L’objectif ? Parvenir à remobiliser les troupes, ramener les déçus au bercail et, dès que les conditions sanitaires le permettront, « organiser un meeting de grande ampleur », comme l’explique à Jeune Afrique un proche du chef de l’ANC. « Notre engagement aux côtés des populations sera encore plus intense qu’auparavant », ajoute-t-il, précisant qu’une « stratégie de reconquête » est en cours de construction.
En coulisses, plusieurs cadres du parti expriment leur amertume vis-à-vis d’Agbéyomé Kodjo, investi “candidat unique” de la coalition des Forces démocratiques, le 31 décembre dernier, et vis-à-vis de celui qui fut son plus fervent soutien, Mgr Philippe Kpodzro, archevêque émérite de Lomé.
« Les discours qui ont consisté à diaboliser un candidat, en parlant de sa supposée radicalité, l’indifférence de la communauté internationale et le rôle qu’a exercé un religieux au cours de cette période ont fait reculer notre lutte, lâche Patrick Lawson, vice-président de l’ANC. Les populations, au lieu de se battre pour des élections transparentes, ont remis leur sort entre les mains du Saint Esprit ! »
« Les militants et les responsables des partis de l’opposition sont convaincus que, pour accéder au pouvoir, il faut un candidat unique, décrypte le politologue Senyéebia Yawo Kakpo, enseignant-chercheur en sciences juridiques et politiques à l’Université de Kara. D’une certaine manière, Jean-Pierre Fabre, qui a choisi de faire cavalier seul dès octobre 2019, a été victime de ce dogme.”
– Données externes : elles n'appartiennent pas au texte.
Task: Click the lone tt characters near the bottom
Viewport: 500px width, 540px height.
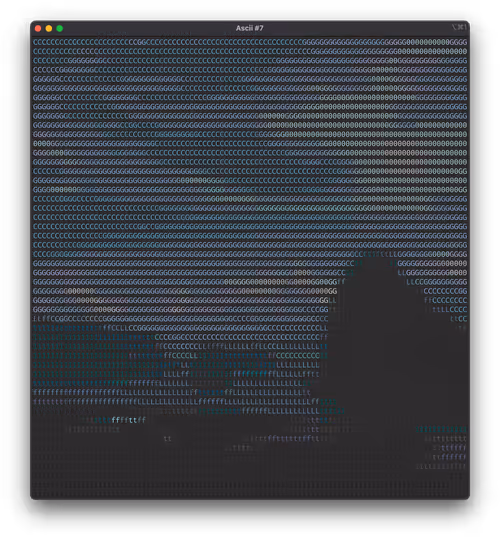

« Refuser le découragement »
Pour Fabre, il ne pouvait y avoir de candidature unique que la sienne. « Il a eu un raisonnement arithmétique, poursuit Senyéebia Yawo Kakpo, en référence à l’ancrage national et au nombre de militants que revendique l’ANC même si, pour avoir boycotté les dernières législatives, le parti n’a plus de députés à l’Assemblée nationale. De facto, il a été victime de ce présupposé erroné.”
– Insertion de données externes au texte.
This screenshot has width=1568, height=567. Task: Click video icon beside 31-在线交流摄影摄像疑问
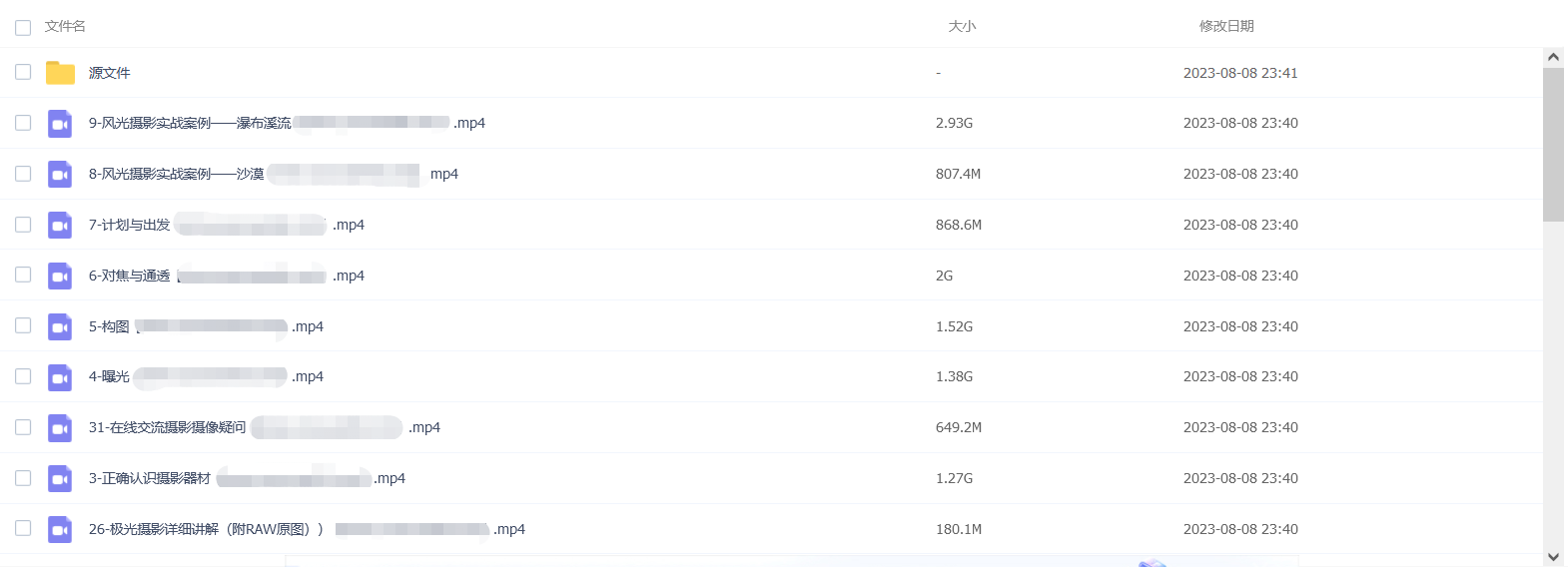(60, 428)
« Nous ne nous plaignons pas des résultats de l’élection présidentielle, nous en avons tiré des leçons, assure Patrick Lawson. Nous devons définitivement comprendre qu’au Togo, seul le peuple compte. L’alternance au pouvoir ne s’accomplira pas parce que tel ou tel candidat est détesté par l’armée ou soutenu par la communauté internationale. Les pères de l’indépendance n’ont compté que sur leurs propres forces. Et ils ont réussi. »
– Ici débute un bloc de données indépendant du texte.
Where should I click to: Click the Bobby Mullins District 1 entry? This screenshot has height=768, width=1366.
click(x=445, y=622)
Le 27 avril, Jean-Pierre Fabre est sorti du silence qu’il s’était imposé pour un court discours prononcé à l’occasion de la fête de l’indépendance. Exhortant ses troupes à « refuser le découragement », il a dénoncé une présidentielle « identique aux autres, avec son lot d’achats de conscience, de violences de toutes sortes, de bourrages d’urnes et de falsifications de procès-verbaux ». Mais en attendant le « sursaut patriotique » qu’il appelle de ses vœux, l’ANC va devoir faire la preuve de ses capacités de (re)mobilisation. Et là, tout reste à faire.